Segment Start: SOURCE MATERIAL
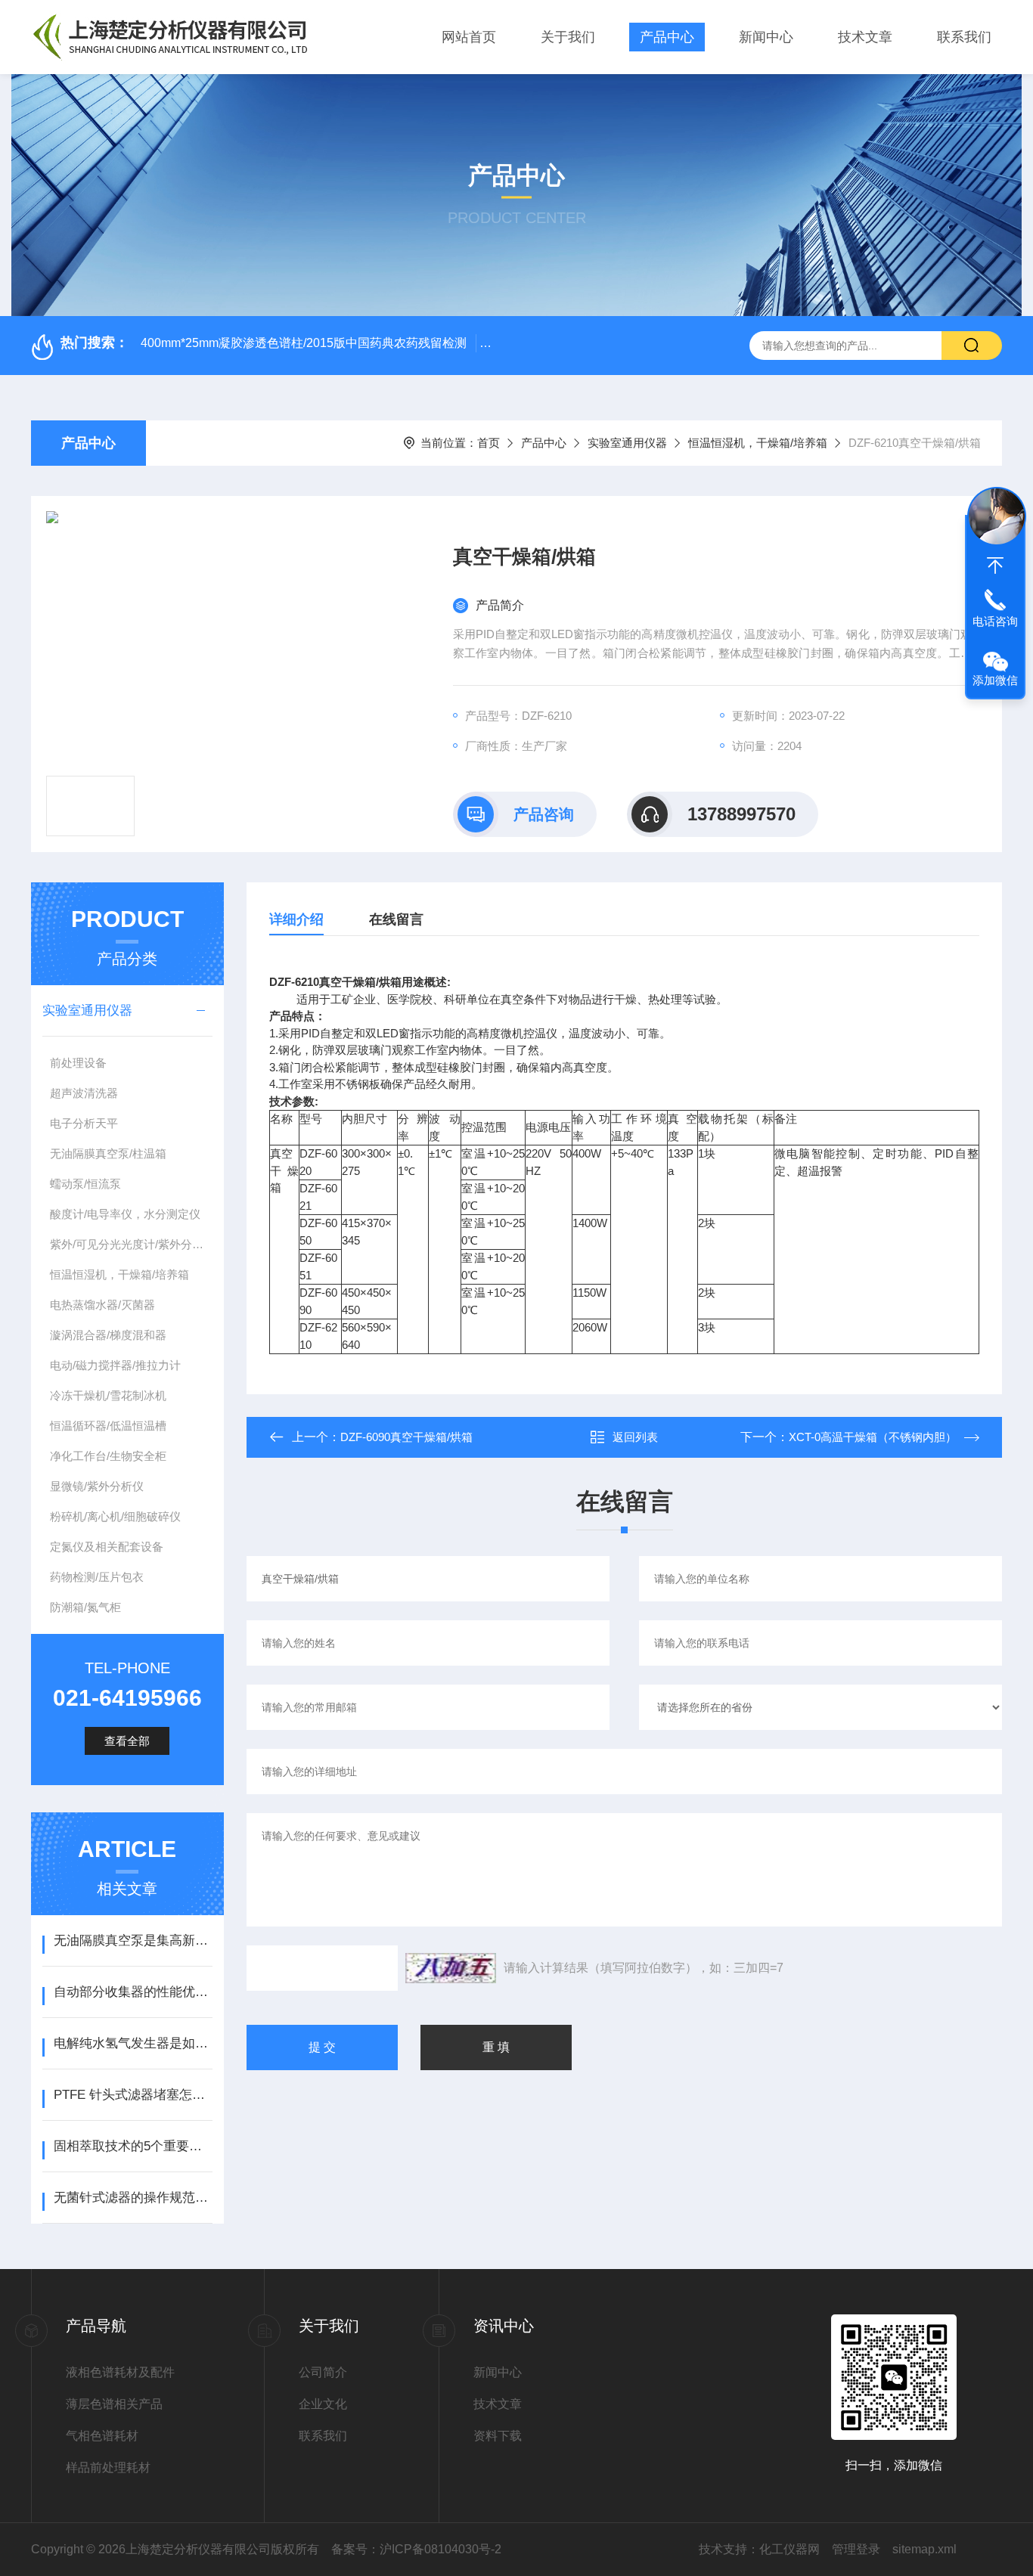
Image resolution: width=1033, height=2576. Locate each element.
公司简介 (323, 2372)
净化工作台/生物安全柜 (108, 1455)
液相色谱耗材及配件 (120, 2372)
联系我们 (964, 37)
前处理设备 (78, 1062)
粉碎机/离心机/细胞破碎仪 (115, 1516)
Segment End: SOURCE MATERIAL
TASK PROMPT
A word-for-word retyping of the material above is expected, without pictures.

RESPONSE AREA
Image resolution: width=1033, height=2576. Locate each element.
公司简介 (323, 2372)
净化工作台/生物安全柜 (108, 1455)
液相色谱耗材及配件 (120, 2372)
联系我们 (964, 37)
前处理设备 (78, 1062)
粉碎机/离心机/细胞破碎仪 (115, 1516)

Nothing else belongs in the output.